Anaconda is a distribution of Python and R for scientific computing that includes the conda package manager system which aids with reproducibility. You can read more about Anaconda on their website.
Anaconda is our actively supported Python distribution on both ARC3 and ARC4. For best performance, we recommend exploring using it within a container
To access the anaconda module use the command:
$ module load anaconda
This will make available the Conda package management tool, but it will not load any environment. You may wish to load and use the
base environment which has the default Python 3.7.4 and the Python packages made available in the Anaconda 2019.10 release.
To enter the
$ source activate base
This will adjust your prompt and add a prefix with the environments name surrounded by parentheses e.g. (base).
You can see the packages and versions available in the base environment:
$ conda list
You can exit an environment after use:
$ conda deactivate
To delete an environment (and all associated files) you no longer need:
$ conda remove --name my_env --all
To view all available environments:
$ conda env list
We recommend, however, that you do not use the base environment but create and activate custom environments built to the specifications you need for your projects.

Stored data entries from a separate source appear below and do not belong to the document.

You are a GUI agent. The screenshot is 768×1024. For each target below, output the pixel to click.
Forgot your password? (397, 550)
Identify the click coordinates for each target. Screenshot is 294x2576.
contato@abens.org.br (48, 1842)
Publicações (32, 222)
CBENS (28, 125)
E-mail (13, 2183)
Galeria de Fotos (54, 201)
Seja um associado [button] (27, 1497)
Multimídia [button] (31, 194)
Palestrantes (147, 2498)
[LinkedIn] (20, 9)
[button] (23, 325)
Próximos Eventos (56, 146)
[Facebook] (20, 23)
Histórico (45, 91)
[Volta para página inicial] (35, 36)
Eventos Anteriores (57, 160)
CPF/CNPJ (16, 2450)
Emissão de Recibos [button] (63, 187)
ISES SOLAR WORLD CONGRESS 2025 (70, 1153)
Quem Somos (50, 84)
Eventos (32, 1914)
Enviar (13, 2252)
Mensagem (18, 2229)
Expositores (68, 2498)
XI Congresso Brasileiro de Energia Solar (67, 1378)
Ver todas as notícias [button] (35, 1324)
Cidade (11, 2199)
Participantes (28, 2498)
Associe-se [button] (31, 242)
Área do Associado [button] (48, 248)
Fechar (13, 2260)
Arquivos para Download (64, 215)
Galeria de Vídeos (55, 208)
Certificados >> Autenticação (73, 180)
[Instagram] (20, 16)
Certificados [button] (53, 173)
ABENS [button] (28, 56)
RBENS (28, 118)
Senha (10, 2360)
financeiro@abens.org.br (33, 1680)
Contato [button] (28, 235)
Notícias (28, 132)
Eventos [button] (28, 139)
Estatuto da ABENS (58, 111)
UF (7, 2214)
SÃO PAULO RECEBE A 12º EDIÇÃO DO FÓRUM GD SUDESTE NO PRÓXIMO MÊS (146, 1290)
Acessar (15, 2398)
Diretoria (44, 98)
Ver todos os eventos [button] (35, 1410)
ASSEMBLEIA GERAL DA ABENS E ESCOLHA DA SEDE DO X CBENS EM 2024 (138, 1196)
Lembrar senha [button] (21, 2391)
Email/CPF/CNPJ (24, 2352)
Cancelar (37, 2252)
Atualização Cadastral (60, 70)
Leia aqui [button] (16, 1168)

What is a conda environment?#
Conda environments are a form of python virtual environments, a self contained directory that contains a particular version of python plus a number of specific python packages. Conda allows us to create and manage several of these separate environments at the same time.
Image Copyright © geohackweek
Each environments packages and installed python versions are isolated from one another preventing notorious package ‘dependency hell’ situations. Conda also allows us to share environment specifications through the creation of simple text files, aiding reproducibility.
Creating custom environments#
To create a new Python 3 environment with the Pandas, Numpy and Scipy libraries named example_env_1, use the command:
$ conda create --name example_env_1 python=3 numpy scipy pandas
Here we have used the
conda create command, we specify a name for our environment using the
--name/-n option and then the packages we want to be installed, and if we require specific versions we include that in the pattern
You’ll note that during the installation process that Conda will attempt to install the enviroment and it’s constituent packages in your home directory:
## Package Plan ## environment location: /home/home02/issev001/.conda/envs/example_env_1 To load this environment: source activate example_env_1 and to deactivate it after use: conda deactivate
At any time, you can list your Conda environments (whether in your home directory or elsewhere):
$ conda env list
First time .conda setup#
By default conda stores files relating to environments in the
.conda directory which lives in your home directory. This
.conda directory can often get quite large with all the different packages installed for different environments which can fill up a users home directory quota.
To avoid this you can use the following steps to move your
.conda directory to your /nobackup directory instead.
$ cd ~ # delete symlink, if already present $ rm -f .conda # create these directories if they don't already exist $ mkdir -p .conda /nobackup/$USER # move the .conda directory to your nobackup directory (here represented as $USER) $ mv ~/.conda /nobackup/$USER/ # create a symlink between your .conda directory you've just moved # back into your home directory $ ln -s /nobackup/$USER/.conda ~/.conda
For the full conda documentation please consult their website.
Conda provides packages via channels. Channels are hosted locations where packages are sorted and maintained. Packages you install are downloaded from these remote channels which are URLs to directories containing conda packages. The
conda command searches the channels you have configured for the packages you have requested and by default it searches the anaconda channel.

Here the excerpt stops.